This will be my last week of updates, since shareable thoughts have begun to slow.

Day Sixteen

  • I just got home from a stressful trip in which I had to keep my phone on me for group coordination. For the most part, I succeeded in keeping my attention away from my phone in favor of spacing out, remembering things, or looking at the scenery. But I am so tired and emotionally drained that I just want to spend ten minutes googling natural remedies for eczema before I sleep.

Day Seventeen

  • So I actually kept it at ten minutes and didn’t continue obsessing about it all morning today or over-researching or getting distracted about it. Yay!
  • Phone and computer screens are way too bright.
  • Over the weekend, many times I was one of the few people at the table not looking at their phone. I don’t mean this in a condescending way—more like, “hey wow! I didn’t need a distraction and was instead content with Staring At The Table.” Yay!
  • I took a long way home today that ended in a walk around an herb garden. I did not need to listen to a podcast the whole time.
  • My thoughts are no longer getting caught in my brain.

Day Eighteen

  • “What was I about to do… Oh yeah!” <- THIS IS NEW

Day Nineteen

  • I don’t know if this is related, but I’ve gone from having a drink once or twice a week to pretty much not being interested in drinking anymore.
  • Like, this is something I’ve been working on in my personal life for a while, but in the span of almost three weeks I’ve noticed my interest declining because real life is already interesting enough.

Day Twenty

  • I’m not using google maps as much as I used to. Before, I would use it to go to places for which I clearly already knew the route.
  • My partner and I drove all around today running errands and shared so many fun stories from our childhoods which we obviously wouldn’t have done had I been scrolling my phone. (This is kind of an obvious statement, but still astounding to me in some senses!)

Day Twenty-One

  • After sleeping in I decided to try and leave my phone alone for 15 minutes. It was kind of hell, which I think is just because my phone is still such an ingrained part of my morning routine.
  • Even still, I found it hard to focus on my phone after I finally did pick it up. I kept zoning out and staring at the wall instead. I think my brain wanted that downtime.

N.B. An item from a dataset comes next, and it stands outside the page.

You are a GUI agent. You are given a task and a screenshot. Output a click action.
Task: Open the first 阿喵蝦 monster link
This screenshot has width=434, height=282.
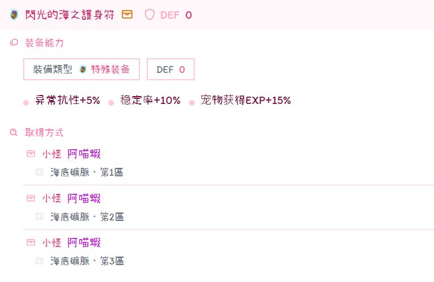click(84, 154)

A collection of other updates, from even later:

  • I actually want to draw. Actively, and honestly, I want to draw. Part of this is due to the fact that I can’t while I’m in the midst of moving, part because I’m a part of a few online communities of artists that regularly inspire me. And part because my brain is stretching back out and remembering how to enjoy the hobbies I used to love. I finally had a few minutes to kill as I was waiting to head into therapy earlier this week and busted out my sketchbook and drew for a solid couple of minutes and it felt so good.
  • A friend sent me a reddit post and I felt stressed reading through it—the same kind of stress I got accustomed to in the never-ending string of scrolling that I would previously spend hours doing.
  • Here are some idle moment thoughts and ideas I recently had:
    • I stared out my bedroom window as I was relaxing and listened to the birds and thought, what if outside my window wasn’t other apartments and trees in the distance but in fact a large forest or open field
    • I ran through plot points of a story I’ve been trying off-and-on for years to write
    • I thought of a way better way to approach writing the story I mentioned above.
    • I want to draw reference sheets for two or three of my characters.
    • I want to make a bright, semi-abstract oil painting of my snake, Harvey and hang it above his tank.
    • I want to do a collection of other simple, abstract paintings for my living space.

In conclusion

Tech is messy. Life is more interesting than we give it credit for. And constantly needing to be distracted (from what?) is, to say the least, exhausting.